Data supplied:
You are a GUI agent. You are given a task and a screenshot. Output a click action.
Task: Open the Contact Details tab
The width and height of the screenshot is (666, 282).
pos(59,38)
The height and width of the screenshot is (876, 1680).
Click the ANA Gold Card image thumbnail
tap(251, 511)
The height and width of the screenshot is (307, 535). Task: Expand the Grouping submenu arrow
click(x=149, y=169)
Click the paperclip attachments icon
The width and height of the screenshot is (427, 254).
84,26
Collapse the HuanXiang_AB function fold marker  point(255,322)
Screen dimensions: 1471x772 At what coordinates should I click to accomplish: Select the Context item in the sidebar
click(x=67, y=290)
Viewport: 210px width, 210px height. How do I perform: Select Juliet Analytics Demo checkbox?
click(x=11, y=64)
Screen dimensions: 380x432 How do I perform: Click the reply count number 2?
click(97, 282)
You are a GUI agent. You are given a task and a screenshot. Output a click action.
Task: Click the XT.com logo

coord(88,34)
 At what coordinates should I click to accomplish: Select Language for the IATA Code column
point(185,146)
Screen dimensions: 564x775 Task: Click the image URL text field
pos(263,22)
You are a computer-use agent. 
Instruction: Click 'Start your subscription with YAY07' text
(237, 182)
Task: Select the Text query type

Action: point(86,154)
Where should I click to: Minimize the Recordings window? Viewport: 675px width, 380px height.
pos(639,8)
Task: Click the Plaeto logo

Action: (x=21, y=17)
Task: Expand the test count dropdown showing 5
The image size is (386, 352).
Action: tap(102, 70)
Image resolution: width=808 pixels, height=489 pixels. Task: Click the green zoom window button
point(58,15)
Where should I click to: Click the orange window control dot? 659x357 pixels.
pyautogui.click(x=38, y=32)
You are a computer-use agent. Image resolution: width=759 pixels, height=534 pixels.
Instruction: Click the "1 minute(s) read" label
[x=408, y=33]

Stated problem:
Copy out every item above word for word, exactly as each one appears.

Task result:
You are a GUI agent. You are given a task and a screenshot. Output a click action.
Task: Open the Contact Details tab
The width and height of the screenshot is (666, 282).
pos(59,38)
The height and width of the screenshot is (876, 1680).
Click the ANA Gold Card image thumbnail
tap(251, 511)
The height and width of the screenshot is (307, 535). Task: Expand the Grouping submenu arrow
click(x=149, y=169)
Click the paperclip attachments icon
The width and height of the screenshot is (427, 254).
84,26
Collapse the HuanXiang_AB function fold marker  point(255,322)
Screen dimensions: 1471x772 At what coordinates should I click to accomplish: Select the Context item in the sidebar
click(x=67, y=290)
Viewport: 210px width, 210px height. How do I perform: Select Juliet Analytics Demo checkbox?
click(x=11, y=64)
Screen dimensions: 380x432 How do I perform: Click the reply count number 2?
click(97, 282)
You are a GUI agent. You are given a task and a screenshot. Output a click action.
Task: Click the XT.com logo

coord(88,34)
 At what coordinates should I click to accomplish: Select Language for the IATA Code column
point(185,146)
Screen dimensions: 564x775 Task: Click the image URL text field
pos(263,22)
You are a computer-use agent. 
Instruction: Click 'Start your subscription with YAY07' text
(237, 182)
Task: Select the Text query type

Action: point(86,154)
Where should I click to: Minimize the Recordings window? Viewport: 675px width, 380px height.
pos(639,8)
Task: Click the Plaeto logo

Action: (x=21, y=17)
Task: Expand the test count dropdown showing 5
The image size is (386, 352).
Action: tap(102, 70)
Image resolution: width=808 pixels, height=489 pixels. Task: Click the green zoom window button
point(58,15)
Where should I click to: Click the orange window control dot? 659x357 pixels.
pyautogui.click(x=38, y=32)
You are a computer-use agent. Image resolution: width=759 pixels, height=534 pixels.
Instruction: Click the "1 minute(s) read" label
[x=408, y=33]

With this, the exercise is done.